Just found a really cool secondhand wool sweater with one or two small holes in it. Not my size, but I thought I could possibly felt the wool and use it for something else? But I don't know how to begin; obviously I need to shrink this thing a good bit. How would I start?

farmer kate


----------



## MullersLaneFarm (Jul 23, 2004)

Toss it in the washer with plenty of hot water, detergent, a bit of baking soda and a couple pair of blue jeans.

This should felt the sweater down for you.

If it gets a lot of pills or balls of fiber after this wash (something I've heard called 'afterbirth'), take a razor head and shave them off.
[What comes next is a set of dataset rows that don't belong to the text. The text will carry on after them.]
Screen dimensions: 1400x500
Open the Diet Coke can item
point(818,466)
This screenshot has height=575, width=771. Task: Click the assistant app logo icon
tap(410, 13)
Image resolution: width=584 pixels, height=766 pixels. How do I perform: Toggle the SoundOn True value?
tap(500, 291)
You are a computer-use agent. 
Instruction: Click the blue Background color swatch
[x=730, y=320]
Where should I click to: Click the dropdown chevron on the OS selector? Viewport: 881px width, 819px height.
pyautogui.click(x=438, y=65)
I've used the sleeves to make children's mittens. There is so much you can make from these! The sky is the limit!!


ETA:
I found a 100% shetland hand knitted sweater yesterday at Goodwill - no dyes - Beautiful!!! Nope, not fellting it, enjoying the heck out of it!!


----------



## farmer kate (Jan 21, 2007)

So the hot water is only part of the equation? It needs the rubbing part too? Just trying to get it clear in my head. Figures when I want to shrink something on purpose, I don't know how!

farmer kate


----------



## Marchwind (May 10, 2002)

The dryer will insure you have a well fulled/felted sweater. Once it is to that point you can cut it with scissors.


----------



## sewsilly (May 16, 2004)

I always put anything that I am felting in an old pillowcase. This is less important when felting a recycled garment, but VERY critical (to not having to call a washer repairperson),when using new wool, so I do it with everything.
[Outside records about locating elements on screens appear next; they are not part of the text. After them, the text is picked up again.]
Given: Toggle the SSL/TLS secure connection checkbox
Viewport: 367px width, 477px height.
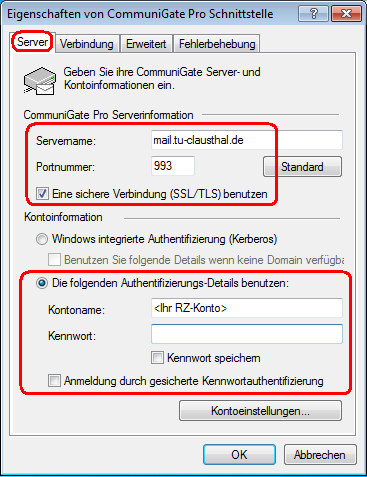Looking at the screenshot, I should coord(42,194).
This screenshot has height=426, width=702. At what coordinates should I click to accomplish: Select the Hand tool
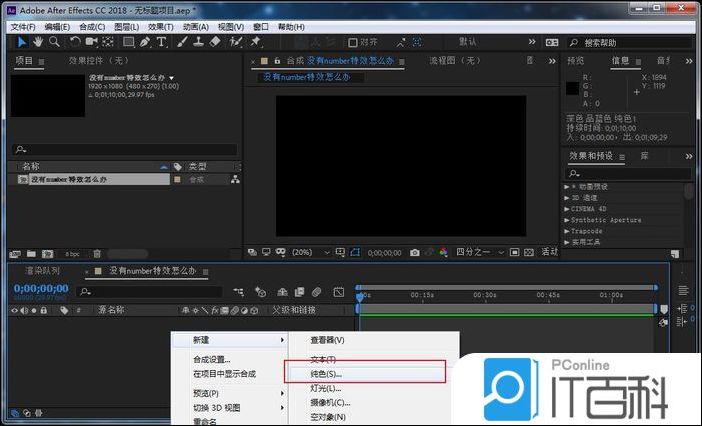point(38,43)
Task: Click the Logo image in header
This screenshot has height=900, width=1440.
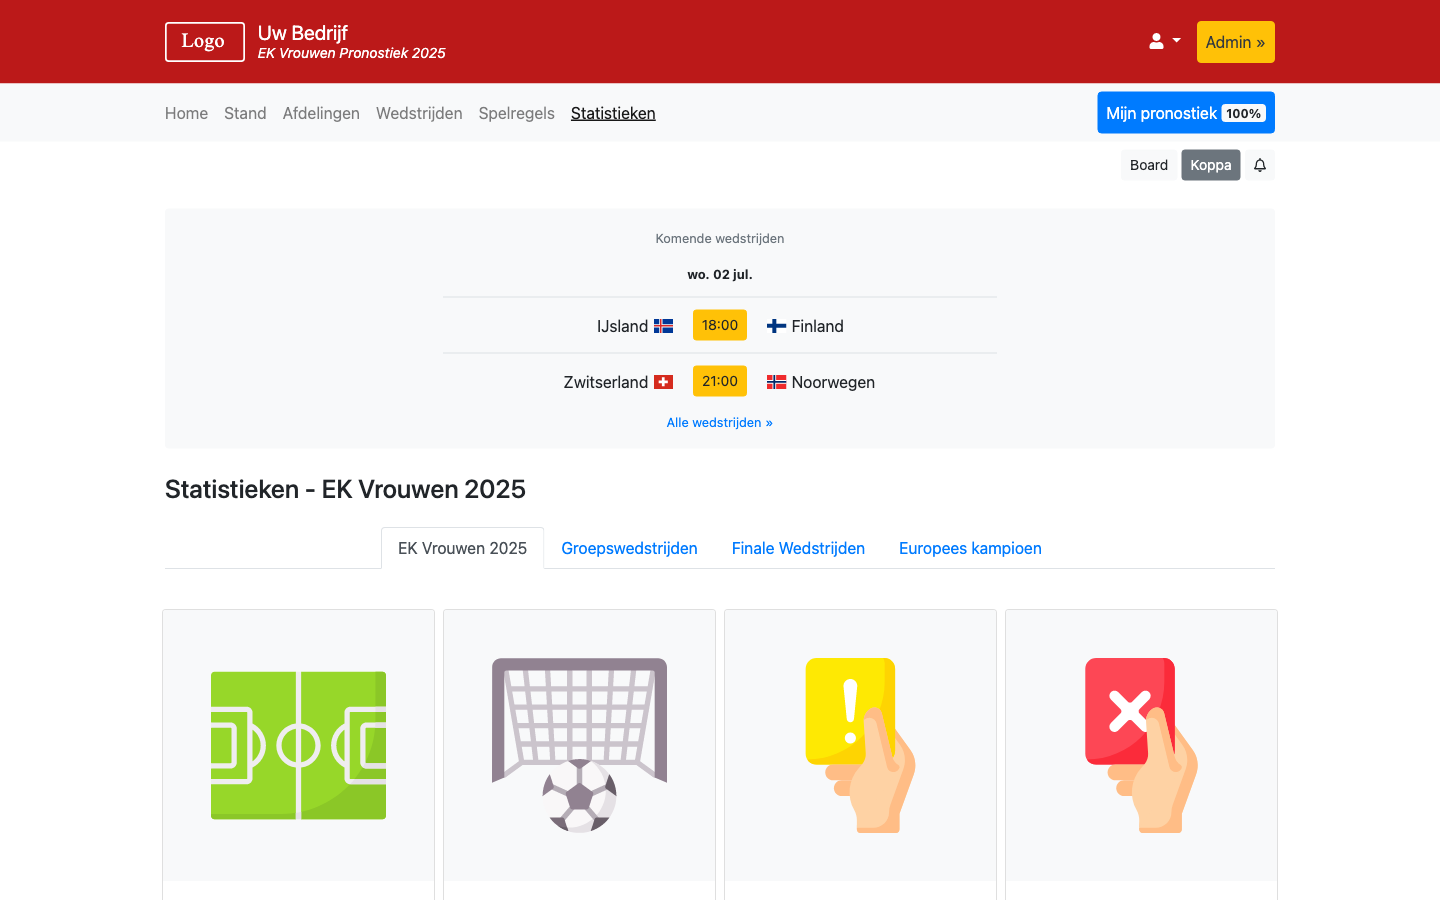Action: pyautogui.click(x=204, y=42)
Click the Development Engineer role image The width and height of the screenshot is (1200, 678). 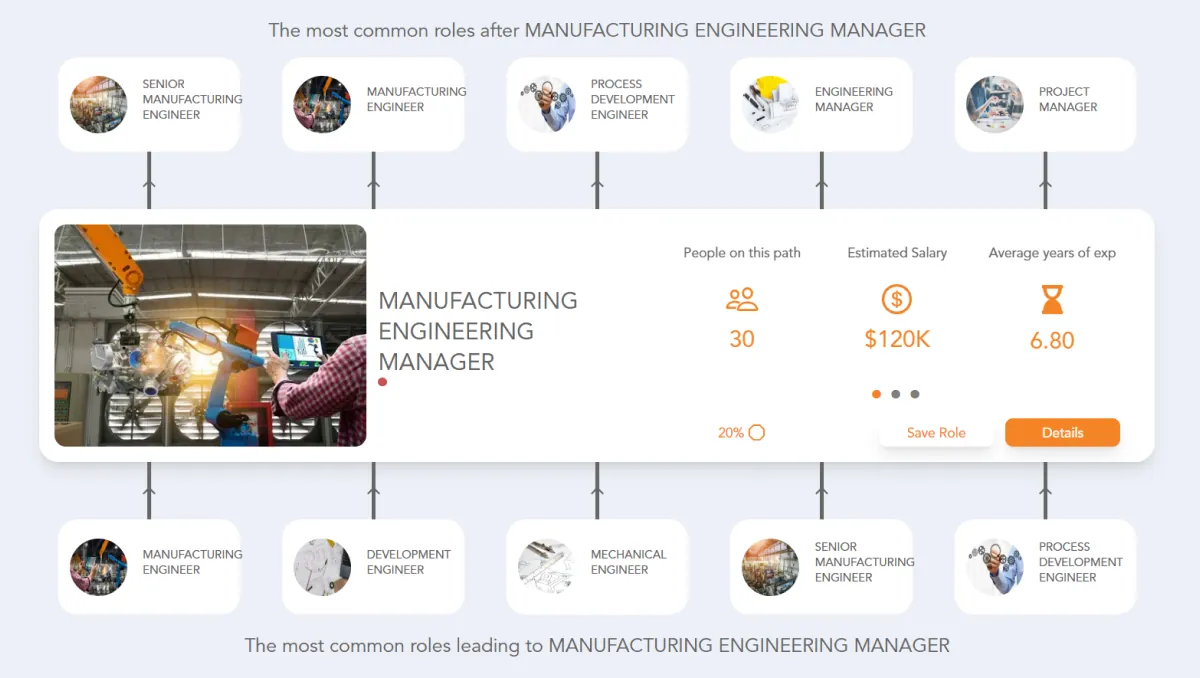(323, 567)
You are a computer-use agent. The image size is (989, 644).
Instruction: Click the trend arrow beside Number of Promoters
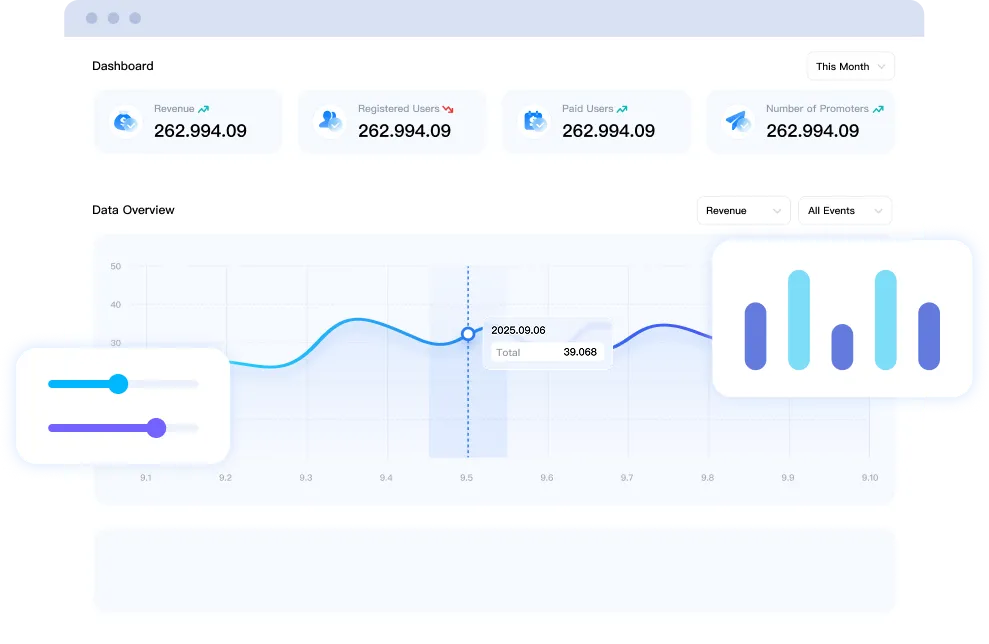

I put it in the pillowcase, throw something heavy, like throw rugs or jeans in, use as hot water as possible, and keep hitting the aggitation cycle. I check the progress of things every ten minutes, or so.

I have never used the dryer, as whatever shape things dry in, is the permanent shape they'll have. Felt it good, and lay flat to dry.

Happy felting!


----------



## farmer kate (Jan 21, 2007)

Dang. I don't have a dryer. I'll send it over to my neighbors and ask her to run it through for me, I guess!

farmer kate


----------



## Maura (Jun 6, 2004)

I find accidently putting it in the wash does a good job. Just felted a lovely pink wool and mohair sweater, and I have a front loader.


----------